Showing posts with label Burkina Faso. Show all posts
Showing posts with label Burkina Faso. Show all posts

Wednesday, 10 February 2016

Some comments on the diisa

Happy to get some interesting comments on yesterday’s post on the diisa, a long fringed indigo men’s shawl, through my Facebook and Instagram pages.

Malian artist and master dyer Aboubakar Fofana commented:

“these two photos are amazing. The dissa shawl was such an important piece for a man from this region. It was given to a young man by his mother when he got married. She would have saved for this shawl since her son was very young- they were a lot of work and were worth the same as 10 head of cattle. They were indigo dyed, and when the man died, this shawl would be his shroud. The celestial blue of indigo would help him pass from this world to heaven. I'm very proud to be making a modern interpretation of the dissa, with its long fringes, and I hope I am carrying on the tradition of something important in my culture.”

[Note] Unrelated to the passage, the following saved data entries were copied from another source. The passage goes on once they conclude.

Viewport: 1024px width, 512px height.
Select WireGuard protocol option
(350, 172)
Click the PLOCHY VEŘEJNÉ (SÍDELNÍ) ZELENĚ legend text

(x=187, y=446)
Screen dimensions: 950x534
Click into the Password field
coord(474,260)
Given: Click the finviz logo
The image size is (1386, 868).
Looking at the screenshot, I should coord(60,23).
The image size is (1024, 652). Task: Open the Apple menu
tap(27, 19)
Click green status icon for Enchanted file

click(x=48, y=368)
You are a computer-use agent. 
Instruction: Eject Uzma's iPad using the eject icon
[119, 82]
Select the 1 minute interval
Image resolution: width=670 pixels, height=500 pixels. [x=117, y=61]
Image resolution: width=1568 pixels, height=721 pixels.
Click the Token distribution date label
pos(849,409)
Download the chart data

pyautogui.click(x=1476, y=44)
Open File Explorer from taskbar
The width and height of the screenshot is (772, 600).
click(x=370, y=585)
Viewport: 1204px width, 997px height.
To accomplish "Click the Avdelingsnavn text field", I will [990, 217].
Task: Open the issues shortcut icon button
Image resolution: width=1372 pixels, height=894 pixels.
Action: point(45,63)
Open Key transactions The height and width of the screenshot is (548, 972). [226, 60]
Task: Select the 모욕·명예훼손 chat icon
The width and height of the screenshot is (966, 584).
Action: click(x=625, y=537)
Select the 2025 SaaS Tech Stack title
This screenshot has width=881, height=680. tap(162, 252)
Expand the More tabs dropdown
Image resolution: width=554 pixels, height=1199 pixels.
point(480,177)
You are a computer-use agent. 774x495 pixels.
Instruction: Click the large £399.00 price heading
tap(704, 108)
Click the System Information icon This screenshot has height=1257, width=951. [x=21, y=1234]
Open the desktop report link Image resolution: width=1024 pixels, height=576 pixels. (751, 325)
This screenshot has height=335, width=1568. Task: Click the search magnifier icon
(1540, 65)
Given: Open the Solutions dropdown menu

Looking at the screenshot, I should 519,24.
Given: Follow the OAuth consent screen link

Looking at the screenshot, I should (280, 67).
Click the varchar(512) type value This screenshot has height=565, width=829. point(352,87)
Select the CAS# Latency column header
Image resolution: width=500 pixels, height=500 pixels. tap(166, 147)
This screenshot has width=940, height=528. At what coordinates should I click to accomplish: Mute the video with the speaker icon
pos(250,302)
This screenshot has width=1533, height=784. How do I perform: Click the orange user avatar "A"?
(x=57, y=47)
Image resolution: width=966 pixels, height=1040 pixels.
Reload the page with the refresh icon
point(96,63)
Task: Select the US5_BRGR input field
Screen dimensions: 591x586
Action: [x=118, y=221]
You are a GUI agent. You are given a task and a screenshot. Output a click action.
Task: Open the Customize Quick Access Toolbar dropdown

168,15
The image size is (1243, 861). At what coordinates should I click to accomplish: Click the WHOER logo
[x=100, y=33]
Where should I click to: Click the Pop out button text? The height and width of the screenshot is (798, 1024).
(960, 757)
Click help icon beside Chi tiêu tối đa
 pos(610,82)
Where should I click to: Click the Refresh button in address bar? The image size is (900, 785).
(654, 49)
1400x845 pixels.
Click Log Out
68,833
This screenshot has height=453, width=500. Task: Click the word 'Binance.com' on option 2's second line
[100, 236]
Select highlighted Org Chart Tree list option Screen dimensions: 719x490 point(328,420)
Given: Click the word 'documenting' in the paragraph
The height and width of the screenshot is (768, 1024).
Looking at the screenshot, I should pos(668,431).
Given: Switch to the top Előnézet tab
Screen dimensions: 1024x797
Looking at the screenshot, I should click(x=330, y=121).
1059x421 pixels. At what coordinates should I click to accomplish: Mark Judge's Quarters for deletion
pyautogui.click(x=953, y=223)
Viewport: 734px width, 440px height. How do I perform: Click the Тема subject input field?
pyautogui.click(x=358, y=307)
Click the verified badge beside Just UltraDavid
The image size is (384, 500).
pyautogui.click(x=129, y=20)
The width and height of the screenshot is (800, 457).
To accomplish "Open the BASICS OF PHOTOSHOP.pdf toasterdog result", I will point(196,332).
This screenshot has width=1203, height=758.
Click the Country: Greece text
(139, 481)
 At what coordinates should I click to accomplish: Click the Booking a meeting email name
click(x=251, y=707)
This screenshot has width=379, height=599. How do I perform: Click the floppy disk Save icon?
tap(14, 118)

And Belgian art historian Patricia Gerimont, who is working on a book on indigo dyeing in Mali, supplied this information on indigo in Burkina Faso (my translation.)

“the indigo shawls and wrappers in Burkina are dyed by a specific group called the Yarsé, and also by other groups of Marka dyers. The Yarsé speak Mossi but are of Marka origin, you also find them in Dogon country under the name Yélin.”

And here is another photo of Samory Touré wearing his diisa.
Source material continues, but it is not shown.